A hard fork in crypto is a radical change to the protocol of a network that makes previous transactions and invalid blocks valid, or vice versa. All users or nodes then need to upgrade to the latest protocol software version.
One of the biggest reasons why developers implement a hard fork is to correct vital security risks in a blockchain. Alternatively, they may want to reverse transactions, or perhaps add new functionalities to meet the community’s needs. An example is when Ethereum created a hard fork to reverse the decentralized autonomous organization hack in June of 2016.
How It Works
Hard forks can happen on any crypto platform, which means that it’s not exclusive to Ethereum or Bitcoin. This is because crypto works in the same way, regardless of which platform is used.
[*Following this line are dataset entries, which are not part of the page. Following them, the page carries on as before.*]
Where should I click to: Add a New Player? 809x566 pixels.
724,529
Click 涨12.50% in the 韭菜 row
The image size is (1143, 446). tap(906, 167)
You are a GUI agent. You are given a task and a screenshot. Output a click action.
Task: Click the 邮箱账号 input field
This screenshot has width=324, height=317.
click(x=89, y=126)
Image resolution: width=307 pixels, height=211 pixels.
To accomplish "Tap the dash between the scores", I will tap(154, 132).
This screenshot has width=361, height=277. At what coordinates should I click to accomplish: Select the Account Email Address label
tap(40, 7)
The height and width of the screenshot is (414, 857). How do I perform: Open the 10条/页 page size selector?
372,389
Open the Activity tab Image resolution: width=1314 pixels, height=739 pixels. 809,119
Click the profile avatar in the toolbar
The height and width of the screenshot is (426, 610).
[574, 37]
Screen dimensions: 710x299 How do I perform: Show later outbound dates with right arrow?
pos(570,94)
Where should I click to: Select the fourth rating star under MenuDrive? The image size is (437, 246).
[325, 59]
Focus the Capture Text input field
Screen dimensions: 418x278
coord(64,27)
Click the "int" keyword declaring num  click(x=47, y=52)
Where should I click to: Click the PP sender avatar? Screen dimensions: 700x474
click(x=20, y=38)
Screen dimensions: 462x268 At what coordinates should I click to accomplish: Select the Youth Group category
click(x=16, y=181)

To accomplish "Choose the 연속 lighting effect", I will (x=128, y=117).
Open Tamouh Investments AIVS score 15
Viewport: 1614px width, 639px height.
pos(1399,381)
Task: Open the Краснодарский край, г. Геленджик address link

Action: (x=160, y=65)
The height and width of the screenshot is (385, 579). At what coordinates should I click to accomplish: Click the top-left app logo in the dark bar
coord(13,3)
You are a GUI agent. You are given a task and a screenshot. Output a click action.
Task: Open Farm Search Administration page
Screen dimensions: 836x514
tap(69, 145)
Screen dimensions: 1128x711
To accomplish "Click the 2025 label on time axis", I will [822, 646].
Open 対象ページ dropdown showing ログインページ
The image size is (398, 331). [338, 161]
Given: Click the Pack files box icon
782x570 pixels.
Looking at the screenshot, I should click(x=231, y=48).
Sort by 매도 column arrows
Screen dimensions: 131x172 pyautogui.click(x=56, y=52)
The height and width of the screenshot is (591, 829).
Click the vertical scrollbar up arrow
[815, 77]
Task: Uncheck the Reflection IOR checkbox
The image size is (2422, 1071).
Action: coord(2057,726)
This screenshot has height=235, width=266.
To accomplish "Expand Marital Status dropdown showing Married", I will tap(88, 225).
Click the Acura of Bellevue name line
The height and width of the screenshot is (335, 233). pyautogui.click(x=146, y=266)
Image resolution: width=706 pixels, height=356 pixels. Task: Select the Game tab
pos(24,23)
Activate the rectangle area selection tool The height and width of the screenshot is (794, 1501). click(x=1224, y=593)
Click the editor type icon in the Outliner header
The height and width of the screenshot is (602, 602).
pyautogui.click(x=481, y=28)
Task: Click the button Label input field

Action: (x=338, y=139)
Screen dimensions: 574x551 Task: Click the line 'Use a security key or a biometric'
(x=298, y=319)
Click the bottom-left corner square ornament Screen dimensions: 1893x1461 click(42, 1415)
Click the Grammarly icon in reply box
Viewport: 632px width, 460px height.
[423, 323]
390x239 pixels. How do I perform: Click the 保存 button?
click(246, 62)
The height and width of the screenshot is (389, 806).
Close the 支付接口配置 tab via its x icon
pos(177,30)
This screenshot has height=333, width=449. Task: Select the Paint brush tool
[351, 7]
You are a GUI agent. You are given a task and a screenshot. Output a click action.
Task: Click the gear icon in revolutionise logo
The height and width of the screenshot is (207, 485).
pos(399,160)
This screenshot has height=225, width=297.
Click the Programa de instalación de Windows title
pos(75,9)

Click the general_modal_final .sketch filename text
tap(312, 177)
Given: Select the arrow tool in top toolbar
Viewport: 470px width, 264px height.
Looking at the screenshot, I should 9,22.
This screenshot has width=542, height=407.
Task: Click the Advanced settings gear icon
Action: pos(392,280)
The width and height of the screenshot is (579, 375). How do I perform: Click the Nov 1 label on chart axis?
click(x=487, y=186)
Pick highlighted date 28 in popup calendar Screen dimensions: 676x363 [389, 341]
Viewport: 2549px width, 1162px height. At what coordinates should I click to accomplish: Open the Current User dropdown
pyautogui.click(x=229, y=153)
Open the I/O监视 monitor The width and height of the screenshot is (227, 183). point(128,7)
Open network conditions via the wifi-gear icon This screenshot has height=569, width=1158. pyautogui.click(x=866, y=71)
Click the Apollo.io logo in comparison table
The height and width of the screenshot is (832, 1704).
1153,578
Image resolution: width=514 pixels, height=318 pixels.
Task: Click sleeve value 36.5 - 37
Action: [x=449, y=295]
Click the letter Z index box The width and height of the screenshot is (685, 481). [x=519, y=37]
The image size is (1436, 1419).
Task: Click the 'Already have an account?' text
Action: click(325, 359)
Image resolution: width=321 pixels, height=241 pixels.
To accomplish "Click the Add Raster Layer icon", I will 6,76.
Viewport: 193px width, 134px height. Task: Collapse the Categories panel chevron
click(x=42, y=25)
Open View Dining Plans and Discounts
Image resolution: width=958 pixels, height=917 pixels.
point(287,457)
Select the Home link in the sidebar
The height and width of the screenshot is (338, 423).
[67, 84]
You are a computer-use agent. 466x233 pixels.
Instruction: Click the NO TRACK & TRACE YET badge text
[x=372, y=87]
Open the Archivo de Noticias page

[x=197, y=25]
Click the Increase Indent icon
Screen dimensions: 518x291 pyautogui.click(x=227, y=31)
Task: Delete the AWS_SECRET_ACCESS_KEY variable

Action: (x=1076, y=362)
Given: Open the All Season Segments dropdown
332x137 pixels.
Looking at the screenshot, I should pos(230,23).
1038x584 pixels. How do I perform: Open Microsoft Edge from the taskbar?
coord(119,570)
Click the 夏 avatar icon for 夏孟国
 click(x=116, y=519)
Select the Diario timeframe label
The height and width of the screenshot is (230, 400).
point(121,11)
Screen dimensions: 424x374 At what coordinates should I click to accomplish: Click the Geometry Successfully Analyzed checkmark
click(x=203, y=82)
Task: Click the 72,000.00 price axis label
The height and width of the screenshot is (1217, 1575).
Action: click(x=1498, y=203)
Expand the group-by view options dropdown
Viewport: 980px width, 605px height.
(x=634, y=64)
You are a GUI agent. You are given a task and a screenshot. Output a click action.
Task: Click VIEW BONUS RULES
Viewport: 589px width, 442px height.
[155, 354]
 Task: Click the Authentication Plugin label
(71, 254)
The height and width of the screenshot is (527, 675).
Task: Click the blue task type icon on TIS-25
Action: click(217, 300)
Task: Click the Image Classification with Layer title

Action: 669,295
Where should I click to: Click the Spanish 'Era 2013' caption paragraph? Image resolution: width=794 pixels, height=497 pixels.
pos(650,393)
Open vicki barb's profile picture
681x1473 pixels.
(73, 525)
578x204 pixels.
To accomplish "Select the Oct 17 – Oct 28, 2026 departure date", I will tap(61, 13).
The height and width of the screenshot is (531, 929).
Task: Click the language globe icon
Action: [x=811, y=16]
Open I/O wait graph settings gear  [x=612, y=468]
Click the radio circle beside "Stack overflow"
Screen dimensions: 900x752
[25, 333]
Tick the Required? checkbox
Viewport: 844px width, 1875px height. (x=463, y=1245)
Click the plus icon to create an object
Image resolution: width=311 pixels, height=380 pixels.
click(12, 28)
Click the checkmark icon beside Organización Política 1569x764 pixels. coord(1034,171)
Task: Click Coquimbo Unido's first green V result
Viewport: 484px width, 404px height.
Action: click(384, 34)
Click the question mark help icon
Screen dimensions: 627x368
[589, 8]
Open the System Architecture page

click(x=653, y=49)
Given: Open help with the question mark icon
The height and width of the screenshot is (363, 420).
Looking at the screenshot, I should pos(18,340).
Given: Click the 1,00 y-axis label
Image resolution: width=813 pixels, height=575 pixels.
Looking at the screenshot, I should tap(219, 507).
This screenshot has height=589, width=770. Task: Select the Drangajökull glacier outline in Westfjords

Miners in a blockchain are the ones who set new rules to transport memory on the network. These miners have a good understanding of the new rules. However, they must unanimously agree on the rules and implementation.
Once there’s an agreement, the rules that have to be changed need to be “forked” to indicate the diversion or change in protocols. Developers will then update all of the software to reflect the new rules.
In the case of Bitcoin, the forking process is what enables various digital currencies with names similar to Bitcoin to come into being, including Bitcoin Gold, Bitcoin Cash, and others.
Soft Forks vs. Hard Forks
Hard forks are commonly compared with soft forks. The two are similar in the sense that a blockchain’s pre-existing code is altered.
However, with soft forks, only one blockchain will remain valid when the users adopt the update. With hard forks, the old version will still remain, effectively creating a new, latest version.